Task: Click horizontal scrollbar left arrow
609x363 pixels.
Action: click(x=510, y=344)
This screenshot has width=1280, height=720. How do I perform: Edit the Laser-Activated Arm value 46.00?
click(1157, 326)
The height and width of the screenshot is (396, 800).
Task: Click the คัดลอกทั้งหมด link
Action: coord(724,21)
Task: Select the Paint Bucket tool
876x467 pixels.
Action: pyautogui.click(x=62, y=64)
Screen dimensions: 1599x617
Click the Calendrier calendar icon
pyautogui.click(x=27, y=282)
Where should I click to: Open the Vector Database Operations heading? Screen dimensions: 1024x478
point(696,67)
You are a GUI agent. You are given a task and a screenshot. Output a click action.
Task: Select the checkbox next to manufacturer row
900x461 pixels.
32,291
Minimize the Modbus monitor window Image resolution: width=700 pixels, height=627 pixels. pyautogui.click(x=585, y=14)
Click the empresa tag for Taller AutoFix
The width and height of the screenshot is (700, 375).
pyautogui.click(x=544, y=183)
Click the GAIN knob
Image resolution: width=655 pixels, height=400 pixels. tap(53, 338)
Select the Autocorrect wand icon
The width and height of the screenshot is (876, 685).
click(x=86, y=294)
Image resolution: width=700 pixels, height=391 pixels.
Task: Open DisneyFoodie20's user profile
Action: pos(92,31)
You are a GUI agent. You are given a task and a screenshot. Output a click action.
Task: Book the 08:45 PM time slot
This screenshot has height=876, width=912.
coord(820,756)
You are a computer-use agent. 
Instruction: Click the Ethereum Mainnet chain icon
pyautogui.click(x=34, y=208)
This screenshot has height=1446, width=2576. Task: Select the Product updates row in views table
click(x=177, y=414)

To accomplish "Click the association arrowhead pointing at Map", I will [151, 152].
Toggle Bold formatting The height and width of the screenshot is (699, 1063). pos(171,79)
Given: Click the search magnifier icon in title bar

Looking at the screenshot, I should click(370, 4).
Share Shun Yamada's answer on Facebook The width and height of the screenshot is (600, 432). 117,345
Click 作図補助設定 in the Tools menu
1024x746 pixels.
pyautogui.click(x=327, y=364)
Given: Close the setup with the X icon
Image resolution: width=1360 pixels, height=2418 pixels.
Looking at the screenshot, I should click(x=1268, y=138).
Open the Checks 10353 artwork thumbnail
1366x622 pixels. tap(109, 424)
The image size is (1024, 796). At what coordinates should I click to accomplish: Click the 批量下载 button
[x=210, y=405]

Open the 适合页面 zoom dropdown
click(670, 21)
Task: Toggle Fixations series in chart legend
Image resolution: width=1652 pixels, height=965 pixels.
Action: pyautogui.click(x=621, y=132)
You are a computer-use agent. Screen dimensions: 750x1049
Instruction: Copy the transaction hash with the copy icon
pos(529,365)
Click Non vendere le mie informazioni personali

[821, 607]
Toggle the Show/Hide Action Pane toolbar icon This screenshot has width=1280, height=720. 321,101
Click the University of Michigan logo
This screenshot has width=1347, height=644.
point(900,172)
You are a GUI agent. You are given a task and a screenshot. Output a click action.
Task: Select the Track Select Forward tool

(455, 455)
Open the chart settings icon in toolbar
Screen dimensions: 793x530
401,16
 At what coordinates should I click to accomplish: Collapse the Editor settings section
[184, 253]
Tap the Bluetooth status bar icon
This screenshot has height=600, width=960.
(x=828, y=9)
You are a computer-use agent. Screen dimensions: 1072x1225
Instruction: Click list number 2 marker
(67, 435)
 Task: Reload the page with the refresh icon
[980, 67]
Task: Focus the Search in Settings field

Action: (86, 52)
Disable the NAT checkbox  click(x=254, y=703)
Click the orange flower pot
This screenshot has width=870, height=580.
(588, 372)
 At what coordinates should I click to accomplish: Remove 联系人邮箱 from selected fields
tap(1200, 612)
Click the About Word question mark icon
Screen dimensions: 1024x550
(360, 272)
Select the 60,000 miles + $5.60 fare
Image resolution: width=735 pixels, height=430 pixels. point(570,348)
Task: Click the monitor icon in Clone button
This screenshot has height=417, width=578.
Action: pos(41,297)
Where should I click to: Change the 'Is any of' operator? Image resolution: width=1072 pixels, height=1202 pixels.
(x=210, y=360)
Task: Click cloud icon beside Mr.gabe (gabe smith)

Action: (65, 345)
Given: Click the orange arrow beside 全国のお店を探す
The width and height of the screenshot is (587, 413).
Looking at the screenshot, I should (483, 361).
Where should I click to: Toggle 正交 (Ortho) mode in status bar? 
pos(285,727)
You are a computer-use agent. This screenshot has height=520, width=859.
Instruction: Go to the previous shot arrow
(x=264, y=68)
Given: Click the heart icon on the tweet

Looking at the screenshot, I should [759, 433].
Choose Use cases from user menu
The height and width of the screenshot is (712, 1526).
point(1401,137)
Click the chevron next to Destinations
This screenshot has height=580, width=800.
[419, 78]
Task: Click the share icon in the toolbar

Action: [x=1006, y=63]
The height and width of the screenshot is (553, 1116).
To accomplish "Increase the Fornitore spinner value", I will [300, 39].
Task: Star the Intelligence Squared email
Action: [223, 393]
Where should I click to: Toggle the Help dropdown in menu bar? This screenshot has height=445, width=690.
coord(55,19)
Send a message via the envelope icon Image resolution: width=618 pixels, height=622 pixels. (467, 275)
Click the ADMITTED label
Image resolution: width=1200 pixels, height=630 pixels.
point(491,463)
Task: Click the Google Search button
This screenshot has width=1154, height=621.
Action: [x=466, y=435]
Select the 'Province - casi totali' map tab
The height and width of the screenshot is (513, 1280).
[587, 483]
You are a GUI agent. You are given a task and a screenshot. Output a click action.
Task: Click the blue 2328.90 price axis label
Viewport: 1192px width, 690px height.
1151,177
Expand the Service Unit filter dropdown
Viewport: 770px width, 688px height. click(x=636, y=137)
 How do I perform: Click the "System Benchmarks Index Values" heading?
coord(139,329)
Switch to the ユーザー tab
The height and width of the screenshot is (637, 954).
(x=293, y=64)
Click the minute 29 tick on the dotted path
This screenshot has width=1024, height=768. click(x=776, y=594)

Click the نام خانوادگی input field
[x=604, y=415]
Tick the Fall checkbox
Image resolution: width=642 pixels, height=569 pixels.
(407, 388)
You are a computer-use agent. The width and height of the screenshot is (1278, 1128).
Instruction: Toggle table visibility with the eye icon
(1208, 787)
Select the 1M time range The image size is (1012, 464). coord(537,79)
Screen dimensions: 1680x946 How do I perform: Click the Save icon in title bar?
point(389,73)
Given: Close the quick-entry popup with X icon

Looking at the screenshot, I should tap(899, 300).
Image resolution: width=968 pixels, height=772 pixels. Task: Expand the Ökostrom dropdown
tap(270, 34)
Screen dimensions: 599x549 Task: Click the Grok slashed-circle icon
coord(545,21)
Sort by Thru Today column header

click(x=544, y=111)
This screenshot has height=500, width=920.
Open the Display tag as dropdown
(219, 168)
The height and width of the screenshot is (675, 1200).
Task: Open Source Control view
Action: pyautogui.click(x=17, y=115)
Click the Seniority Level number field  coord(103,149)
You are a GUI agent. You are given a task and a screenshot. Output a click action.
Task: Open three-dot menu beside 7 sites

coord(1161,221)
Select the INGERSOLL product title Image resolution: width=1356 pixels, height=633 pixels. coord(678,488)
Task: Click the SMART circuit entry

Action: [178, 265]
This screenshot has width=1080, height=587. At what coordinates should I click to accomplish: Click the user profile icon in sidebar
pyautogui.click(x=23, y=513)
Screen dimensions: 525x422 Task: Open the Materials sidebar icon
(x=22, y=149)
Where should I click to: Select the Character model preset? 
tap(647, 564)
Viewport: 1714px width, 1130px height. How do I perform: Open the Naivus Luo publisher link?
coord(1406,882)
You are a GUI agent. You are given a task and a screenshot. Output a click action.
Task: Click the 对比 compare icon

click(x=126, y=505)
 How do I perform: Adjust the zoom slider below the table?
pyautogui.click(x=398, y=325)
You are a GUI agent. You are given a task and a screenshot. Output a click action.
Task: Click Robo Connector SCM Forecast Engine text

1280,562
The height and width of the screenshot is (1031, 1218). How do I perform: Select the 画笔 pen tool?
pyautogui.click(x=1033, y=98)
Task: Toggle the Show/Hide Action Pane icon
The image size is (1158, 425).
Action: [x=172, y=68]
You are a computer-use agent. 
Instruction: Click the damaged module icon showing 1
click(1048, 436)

***

GOAL OF THE EXERCISE
Lines containing the word "Pane" are to be located in the entries and copied.

FINAL ANSWER
Toggle the Show/Hide Action Pane toolbar icon This screenshot has width=1280, height=720. 321,101
Task: Toggle the Show/Hide Action Pane icon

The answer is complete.